Directions
Reproduce the line that holds "Screen dimensions: 1456x819 How" together with all the lines after it up to the end of the entries.

Extracted entries

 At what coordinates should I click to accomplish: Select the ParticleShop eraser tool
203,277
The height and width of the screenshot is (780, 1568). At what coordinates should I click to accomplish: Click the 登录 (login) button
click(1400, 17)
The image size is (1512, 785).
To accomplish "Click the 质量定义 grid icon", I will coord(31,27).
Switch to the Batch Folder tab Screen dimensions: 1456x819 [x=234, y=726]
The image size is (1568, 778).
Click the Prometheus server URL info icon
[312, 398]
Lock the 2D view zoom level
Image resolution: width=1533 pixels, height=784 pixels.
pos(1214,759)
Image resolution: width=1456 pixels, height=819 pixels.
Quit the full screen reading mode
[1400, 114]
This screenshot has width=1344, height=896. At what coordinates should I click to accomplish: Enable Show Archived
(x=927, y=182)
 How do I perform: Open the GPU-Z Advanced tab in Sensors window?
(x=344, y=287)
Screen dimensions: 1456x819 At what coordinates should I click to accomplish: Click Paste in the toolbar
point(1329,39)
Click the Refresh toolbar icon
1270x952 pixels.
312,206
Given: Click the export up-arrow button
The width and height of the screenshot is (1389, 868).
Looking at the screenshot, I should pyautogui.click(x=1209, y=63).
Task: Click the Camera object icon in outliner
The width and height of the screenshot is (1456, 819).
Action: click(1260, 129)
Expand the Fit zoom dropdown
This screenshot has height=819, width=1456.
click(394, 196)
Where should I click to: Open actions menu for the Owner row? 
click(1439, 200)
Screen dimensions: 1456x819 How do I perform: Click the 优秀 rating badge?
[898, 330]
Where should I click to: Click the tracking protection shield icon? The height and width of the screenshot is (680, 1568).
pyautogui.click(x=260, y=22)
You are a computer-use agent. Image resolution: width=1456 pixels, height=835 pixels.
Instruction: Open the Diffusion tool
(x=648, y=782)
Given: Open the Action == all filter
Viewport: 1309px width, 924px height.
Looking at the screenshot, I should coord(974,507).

Exercise response
Screen dimensions: 1456x819 How do I perform: Click the 优秀 rating badge?
[898, 330]
Where should I click to: Click the tracking protection shield icon? The height and width of the screenshot is (680, 1568).
pyautogui.click(x=260, y=22)
You are a computer-use agent. Image resolution: width=1456 pixels, height=835 pixels.
Instruction: Open the Diffusion tool
(x=648, y=782)
Given: Open the Action == all filter
Viewport: 1309px width, 924px height.
Looking at the screenshot, I should coord(974,507).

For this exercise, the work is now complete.